The man’s eyes burned through her and he re-approached the counter, setting the pistol back on the counter.
Raizah paused for a moment, then spoke, “Thirty gold coins,” she said. His eyes widened as if she had slapped him across the mouth.
“You can’t be serious,” he said. “That’s too much.”
“No, it really isn’t…see, this pistol is high quality. Not many people own this. Actually, I’m not sure who else besides you does…” she said softly. That’s strange, she thought to herself. She flipped the pistol and examined the front end. “Yeah, there it is. That insignia. It’s in old Krytan, it’s actually my grandfather’s symbol. That means this piece was specially crafted by either him or my father. I doubt you knew my grandpops, so…yes. Dad built this. It’s a classic and the parts are expensive. Thirty gold.”
For a moment, Raizah had forgotten that this man was just avoiding the Seraph guard. She swallowed at her boldness. I should have just said ten gold coins so he would hurry and leave, she thought. She waited for his response and he finally spoke, never once leaving her eyes. Never once blinking.
“Fine. Have it done tomorrow.”
She winced. There were a bunch of items on backorder that she had neglected for the past couple of days. “Two days,” she renegotiated with a nervous smile.

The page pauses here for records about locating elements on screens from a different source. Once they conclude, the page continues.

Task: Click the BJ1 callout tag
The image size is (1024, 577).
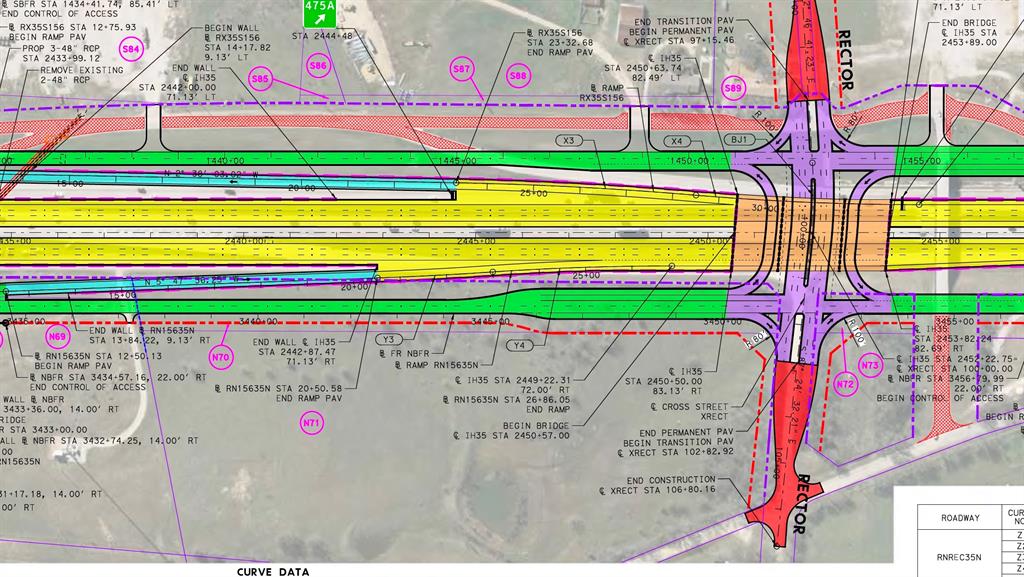Action: [x=739, y=141]
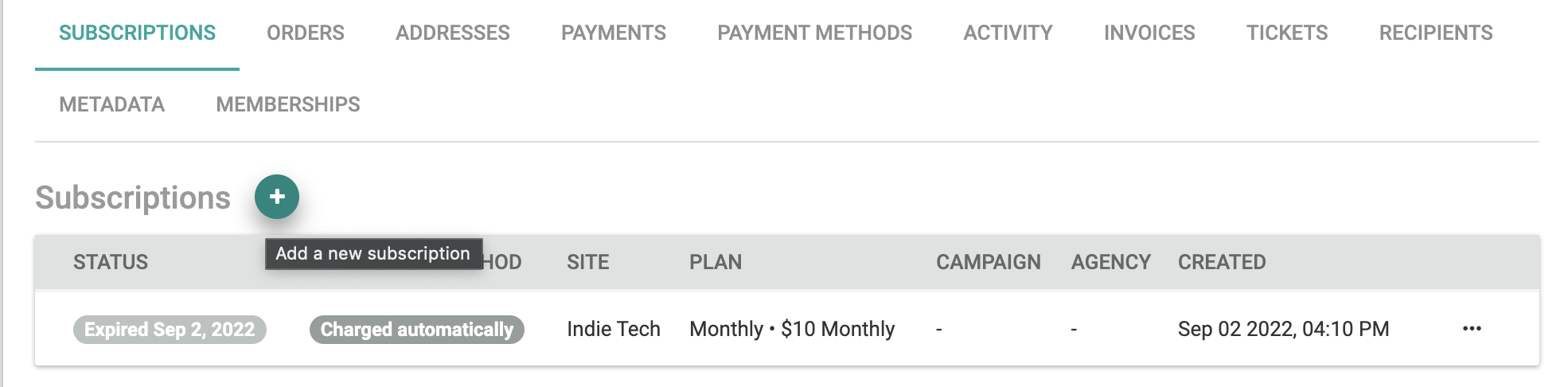Click the active Subscriptions tab
The height and width of the screenshot is (387, 1568).
[x=137, y=33]
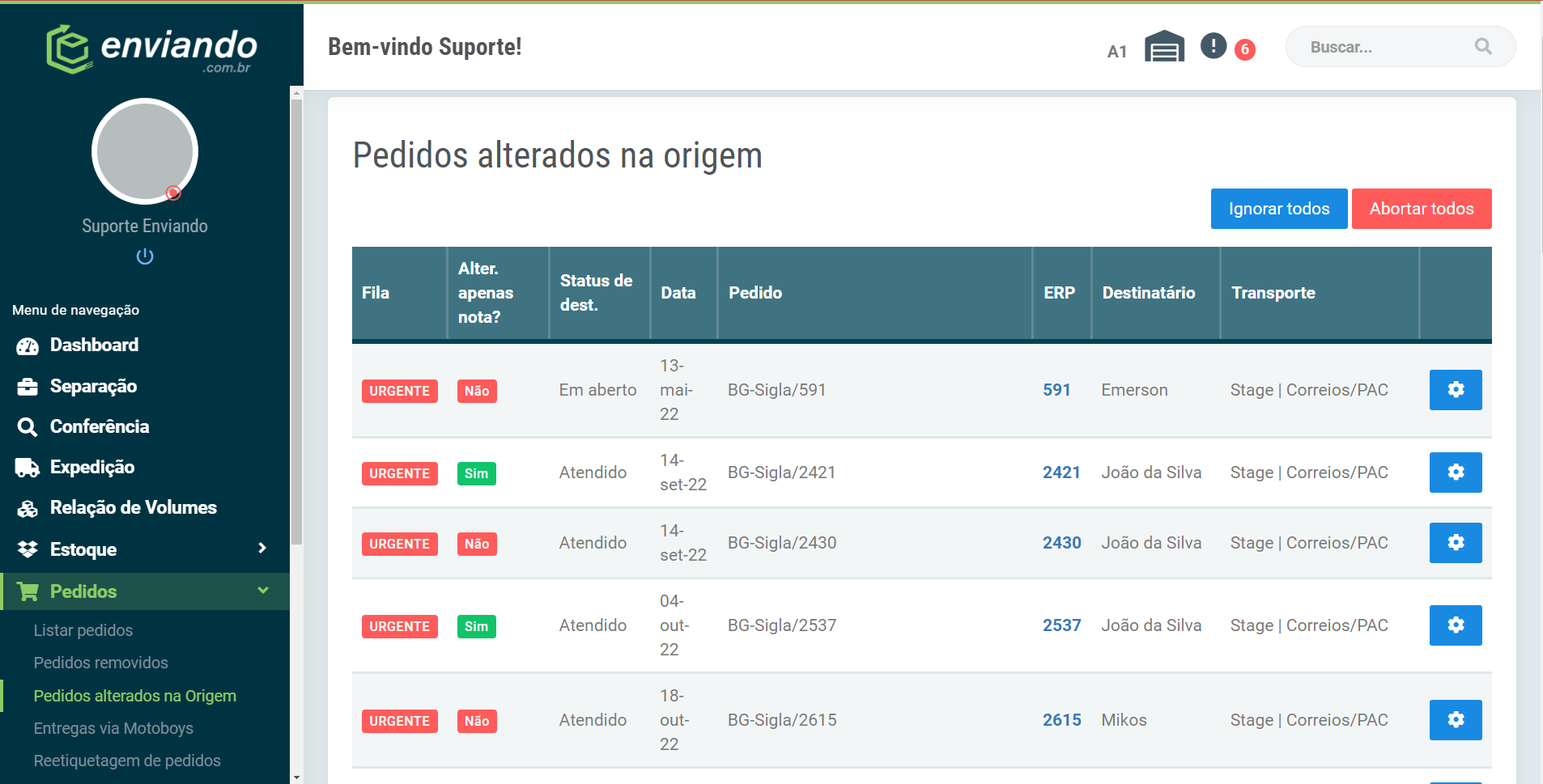Click the search magnifier icon
Screen dimensions: 1543x784
point(1482,47)
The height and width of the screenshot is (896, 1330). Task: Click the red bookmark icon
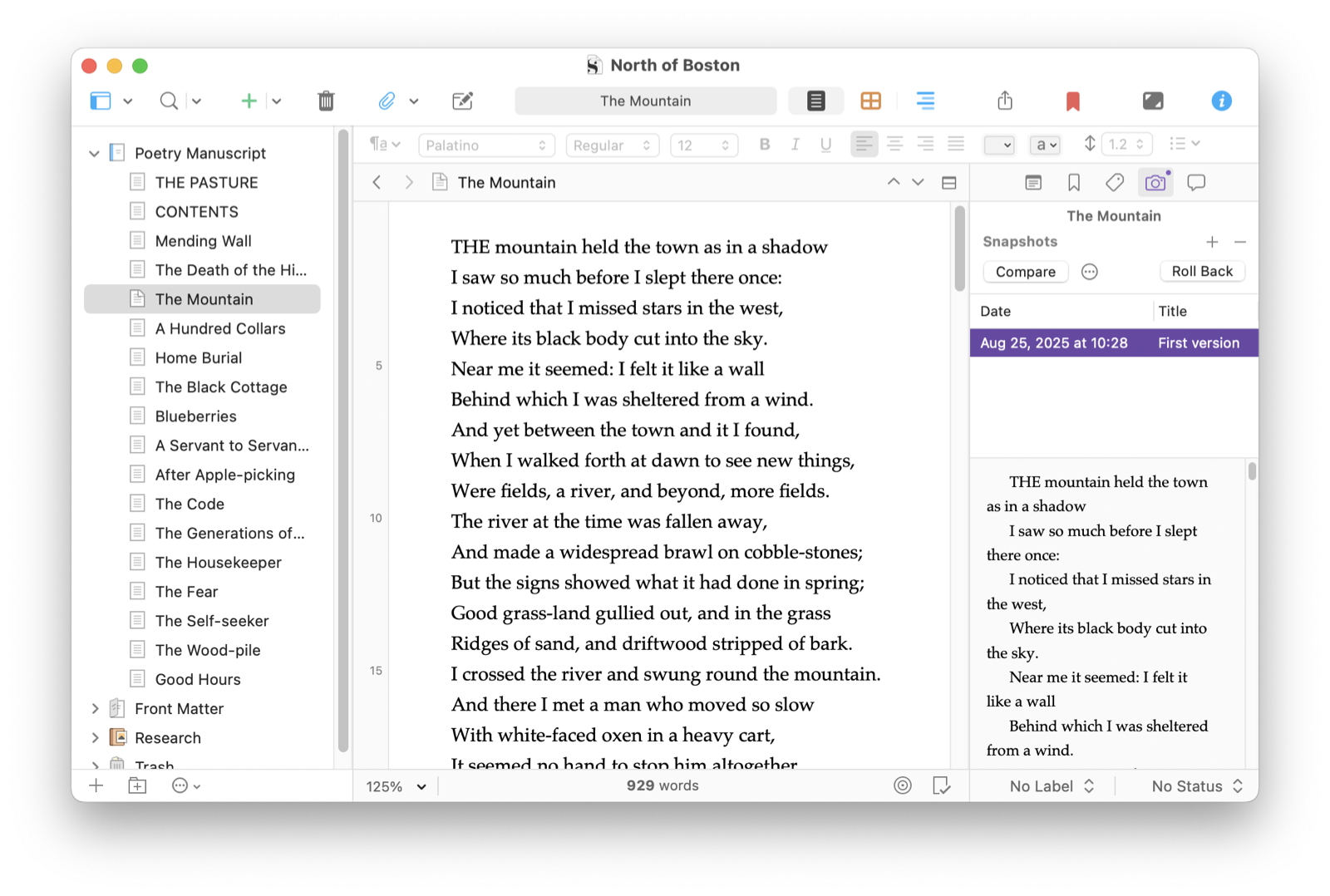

“…Fine,” he said and turned to leave, “Two days. Without fail…and it should work perfectly,” the temperature of his words chilled her to the bone. This was a serious matter, and his intense emerald gaze made her look down at the counter. As he left, he pulled his hood back over his silver hair. It was then she realized that when he entered the shop, and even as he exited, she never once heard his footsteps on their creaky floors. Jessa walked in just then, turned to look back at the man, and then back at Raizah with a questioning glance.
“Definitely…” she murmured, “Like clockwork.”